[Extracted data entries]
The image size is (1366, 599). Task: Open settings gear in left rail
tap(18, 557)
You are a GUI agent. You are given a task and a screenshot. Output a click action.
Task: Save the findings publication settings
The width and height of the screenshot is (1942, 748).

■ EXERCISE DESCRIPTION: Down to the last line, reproduce the entries above precisely.

■ ANSWER TO THIS PROBLEM:
The image size is (1366, 599). Task: Open settings gear in left rail
tap(18, 557)
You are a GUI agent. You are given a task and a screenshot. Output a click action.
Task: Save the findings publication settings
The width and height of the screenshot is (1942, 748).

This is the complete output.